In a statement submitted for the record, AHA highlighted what hospitals and health systems are doing in their communities to address these factors and improve maternal outcomes, a top priority for the association and its members. This includes the AHA’s Better Health for Mothers and Babies initiative, which features resources focused on the field’s ongoing work to improve maternal health.
 
In opening remarks at the hearing, Committee Chairman Richard Neal, D-Mass, said, “A tremendous amount of research across the country can help us combat this problem.”
 
Testifying at the hearing were Rep. Robin Kelly, D-Ill., chairwoman of the Congressional Black Caucus Health Braintrust, and Rep. Jaime Herrera Beutler, R- Wash.
 
Herrera Beutler’s Preventing Maternal Deaths Act, supported by the AHA and signed into law last year, provides funding for states and other entities to develop maternal mortality review committees to better understand maternal complications and identify solutions.
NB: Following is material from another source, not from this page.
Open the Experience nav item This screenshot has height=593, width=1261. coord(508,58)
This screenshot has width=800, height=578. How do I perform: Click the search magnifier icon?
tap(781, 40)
The AHA also supports provisions of Kelly’s recently introduced Mothers and Offspring Mortality and Morbidity Awareness Act (H.R. 1897) that would improve state maternal mortality data, provide funding to promote safety practices and cultural competency and extend health coverage and services for low-income postpartum women.
 
Also testifying at the hearing were Olympian Allyson Felix and representatives from the Virginia and Pennsylvania departments of health, Milken Institute School of Public Health at George Washington University, American Medical Association and American College of Obstetricians and Gynecologists.